Surely after a while security of the network stops becoming an influencing factor. There reaches a threshold where you can clearly say 'the system is secure'. From what I can gather this is at some point where 50% or more of the computational power of the network is not within the control of a single user? I don't know where this point is, I'm sure this figure is completely wrong, but equally I'm sure the point was passed ages ago when bitcoin was in its infancy, when security was still a legitimate concern.
The 50% figure is correct for certain types of attack, particularly ones involving modifying the block chain.

There are other attacks which do not rely on controlling a large portion of the network. The Finney Attack can be carried out by a single user. The basic attack is:
- have some Bitcoins on hand.
- Create a transaction to send those Bitcoins to yourself, but don't publish the transaction
- Start mining, with the above transaction in the block.

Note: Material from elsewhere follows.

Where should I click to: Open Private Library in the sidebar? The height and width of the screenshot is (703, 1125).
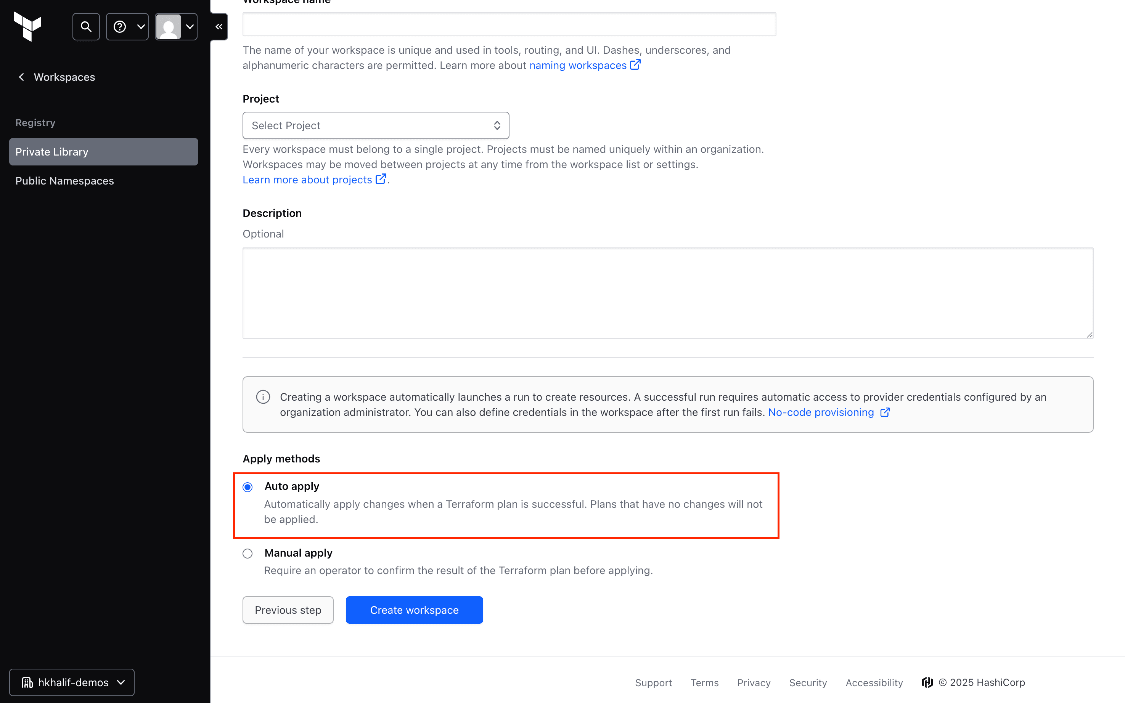coord(103,152)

- When you find the solution, then immediately create a NEW transaction, sending the same Bitcoins to some unsuspecting victim, who acknowledges payment and sends you whatever it was you paid for
- Publish your block

If your timing is right, you have just successfully double-spent your coins. The only known defense against that attack is to keep the difficulty of creating a block containing arbitrary data as high as possible, requiring the attacker to expend a lot of effort and time. In order to make the attack worthwhile, the attacker will select high-value payments, which (presumably) the recipients will check more carefully before acknowledging.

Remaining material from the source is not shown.